(This article was published on 26 November 2024 and updated on 26 November 2025)
Clear, transparent and connected disclosures about the impact of climate-related matters on impairment testing are key to meeting the expectations of users of the financial statements. Users need relevant information to make informed decisions. For impairment, users need to understand whether and how climate-related matters are reflected in the calculation of the recoverable amount.
IFRS® Accounting Standards do not refer explicitly to climate-related matters, but they implicitly require relevant disclosures in the financial statements when climate-related matters that have been considered in preparing the financial statements are material. Therefore, companies need to consider materiality carefully when deciding what information to provide.
To meet users’ expectations, companies need to consider the specific disclosure requirements in individual standards (e.g. IAS 36 Impairment of Assets) as well as the overarching disclosure requirements in IAS 1 Presentation of Financial Statements.
Your questions answered
A company may need to disclose the following climate-related information under IAS 36.

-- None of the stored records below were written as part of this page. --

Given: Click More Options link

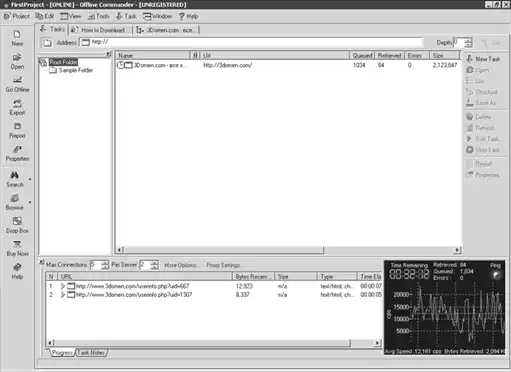Looking at the screenshot, I should point(180,265).
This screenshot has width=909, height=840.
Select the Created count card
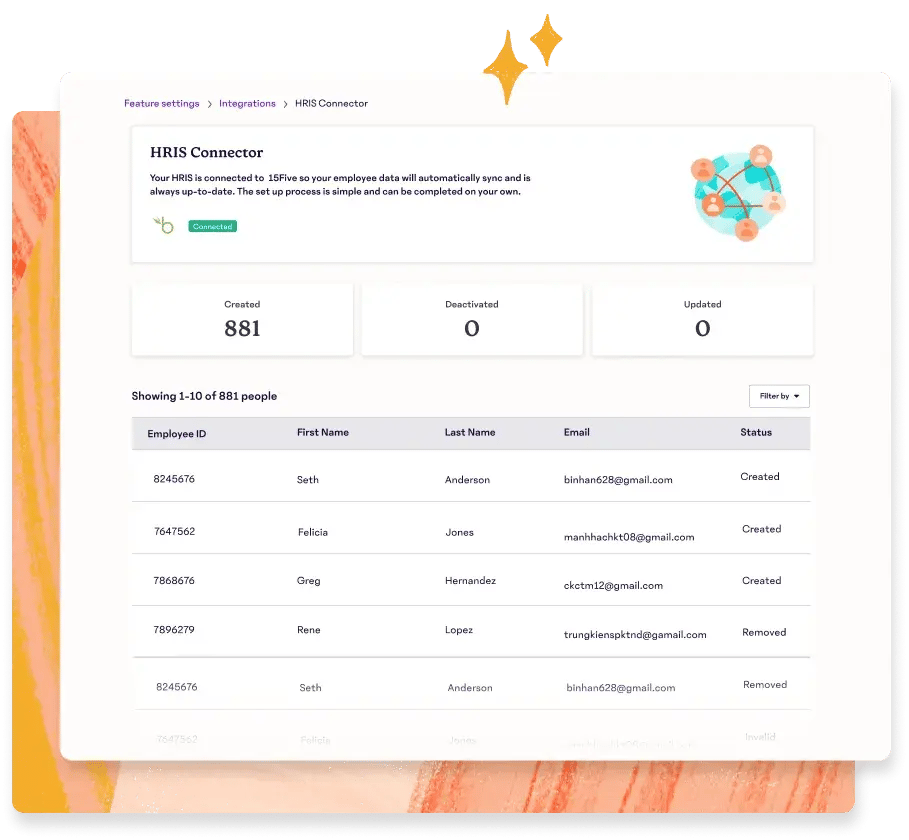point(242,319)
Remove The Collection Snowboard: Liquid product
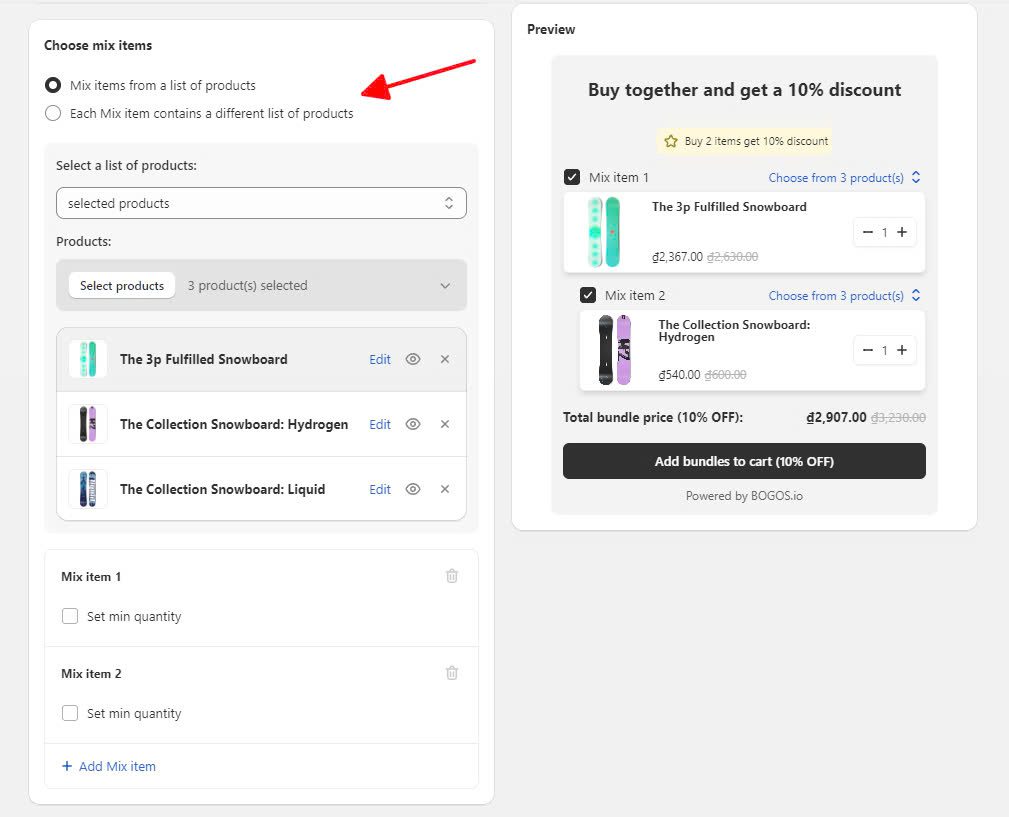 (445, 489)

The events and circumstances that led to the recognition of the impairment loss | For example, a company would need to disclose that the introduction of climate-related legislation that it expects to significantly increase its manufacturing costs, which is one of the main reasons for recognising an impairment loss. [IAS 36.130(a), 131(b)] |
| Key assumptions | In the context of impairment testing of cash-generating units (CGUs) containing significant goodwill or intangible assets with an indefinite useful life1, a company is required to disclose:
For example, if future prices of GHG emissions are a key assumption, then the company discloses these assumptions, whether the prices reflect past experience, are consistent with external sources of information and, if not, how and why they differ from past experience or external sources of information. [IAS 36.134(d)(i)–(ii), (e)(i)–(ii)] 1 Otherwise, if an impairment loss or reversal is recognised, then a company discloses (i) the discount rate used in VIU and (ii) key assumptions used in FVLCD categorised in Level 2 or 3 of the fair value hierarchy as defined in IFRS 13 Fair Value Measurement. [IAS 36.130(f)(iii), (g)] |
| Sensitivity disclosures | In the context of impairment testing of goodwill and intangible assets with an indefinite useful life, a company is required to provide sensitivity disclosures when a reasonably possible change in a key assumption would cause the carrying amount of the CGU (or group of CGUs) to exceed its recoverable amount. [IAS 36.134(f)] |
A company also assesses whether additional disclosures under IAS 1 are needed for a user to understand the impact of climate-related matters on the company’s financial position or performance – see Question 2.
A company may need to disclose the following climate-related information under IAS 1.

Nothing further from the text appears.